Another thing I made around Christmas time was some little Christmas trees. They were quite fun, if time consuming. Marilyn, from the Linskill Craft Group, shows us all how to make these. She had done a whole bunch and made bunting from them! I just made enough to decorate a few gifts with them. I will try to make more for next year.













I've started knitting another cardigan for Isla from a pattern written as a chart, sort of like a counted cross-stitch chart, only different. I've ended up writing it out row by row, which is very tedious. I'm wondering if everyone does this or if I'm just making work for myself. I can't see following this pattern across a whole row and keeping my sanity. 



Tuesday 18 January 2022

New Year!

It may be a sign of getting older that a New Year doesn't quite inspire me as it once did. I used to feel I had a clean slate, a new beginning, practically a sense of redemption. It was the same in September with the start of the school year. Of course it's been decades since I went to university. And I never felt quite finished with 2021, or 2020 for that matter, not even 2019. I don't think I'm finished being 53 or thereabouts. Time really has begun to slide past, a rushing river rather than the trickle of molasses I used to experience. 

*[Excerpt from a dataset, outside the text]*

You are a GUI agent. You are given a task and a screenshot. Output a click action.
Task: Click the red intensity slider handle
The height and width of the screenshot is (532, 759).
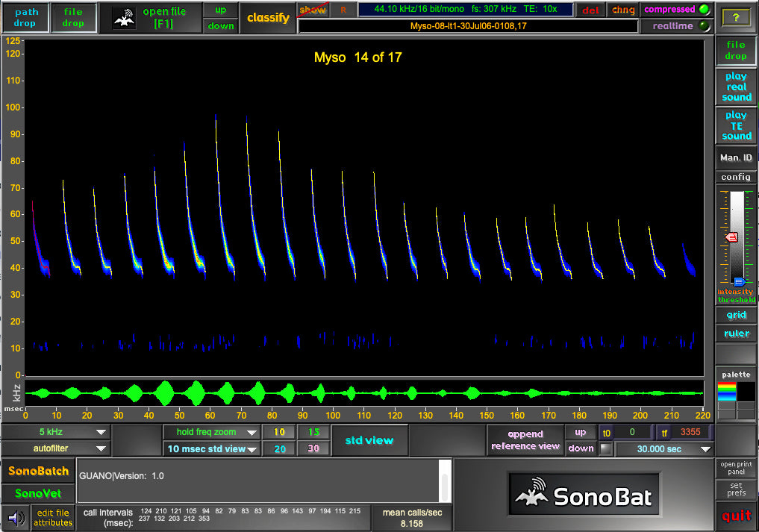731,237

Nevertheless, the calendar says I must learn to write another set of digits and so I sit me down to see where I might push myself for a while before getting, not discouraged so much as, distracted. I struggle to remember what seemed so important in January that I can't do something different in February or March. 

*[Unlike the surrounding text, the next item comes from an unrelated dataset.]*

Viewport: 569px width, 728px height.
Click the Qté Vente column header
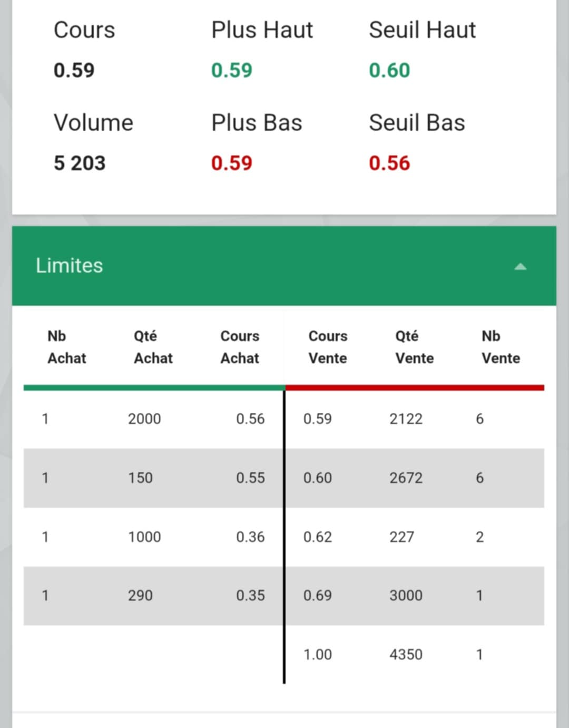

Bill and I returned to pilates class yesterday. We even paid for new instruments of torture: a squishy ball  each and some exercise bands. He is very good at finding a quiet moment to practice in the dining room. I quit trying to do this because he always seemed catch me out and want to watch. I'm better at ignoring him, I guess. Our instructor keeps asking me if I'm not really proud of him, which I am, though it's becoming rather annoying how she fawns over him. He is often the only man in the class. I'm mostly proud that this doesn't bother him like it would many men. The other guy that sometimes shows up is also a long distance walker, but probably closer to 64 than to Bill's (very soon) 74. 

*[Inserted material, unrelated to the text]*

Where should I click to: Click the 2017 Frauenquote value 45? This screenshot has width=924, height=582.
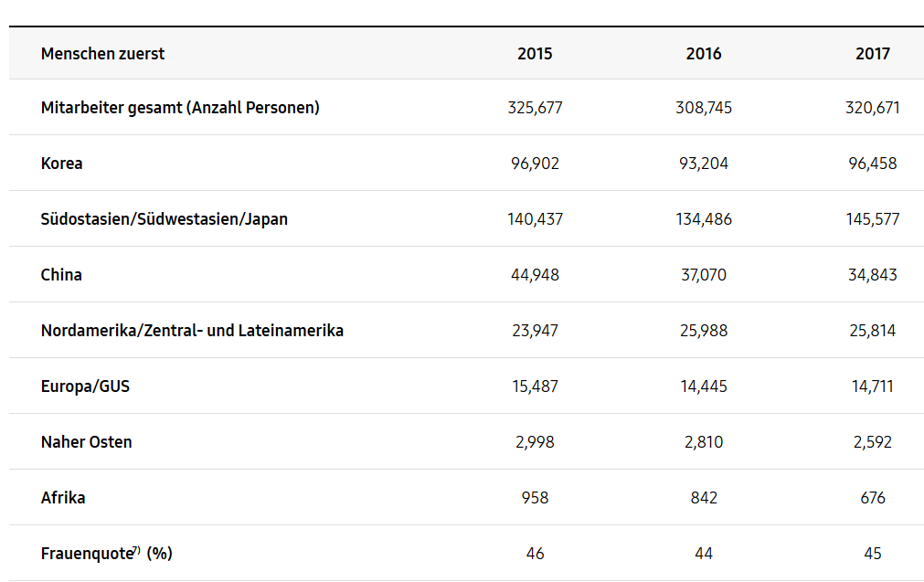(873, 554)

Bill and I have been doing some running "together" several days a week. We've been doing something called 'parlauf', which apparently just means paired interval training. Bill has always used the term to refer to running in circles. We used to do this with the running club where he paired the fastest runner with the slowest then the next fastest with next slowest and so on. As part of a group, each pair would run around the pond at Exhibition Park until they met their partner, then they would each turn around and run until they met again and so on. This meant each person ran to their ability, with the faster person running further. Bill and I have a circular course that includes our front gate and circles the Metro station. My side of the course is slightly hilly, into the sun and wind on the way back and passes two bus stops (people waiting surely wonder what I'm up to if their bus is slow); I've no idea about his side of the circle. Of course I'm familiar with the route, but things look altogether different when running. The fact that I can't do more than two out-and-back efforts tells me I'm ridiculously unfit.

I've been moving our (my) diet towards being more plant-based, and seasonal. My current rotation for main courses through the week is (Sunday) soup/stew, roasted vegetables, beans, lentils, grain, fish, meat or cheese (Saturday). We each cook our own lunch and Bill frequently chooses sausage or beef burgers. I try to keep my opinions to myself, but of course I don't succeed. He is aware of both the personal health and the environmental issues associated with these choices and that's all that I can do. He nearly always eats whatever else I put in front of him cheerfully, so I can't complain. While I'm not likely to ever be vegetarian, never mind vegan, when I do eat meat I really appreciate it. 

I have pages and pages of other wishful thinking I'll not even mention now, but if anything comes of it I'll try to let you know. 


A lovely Christmas present from Helen & Martin.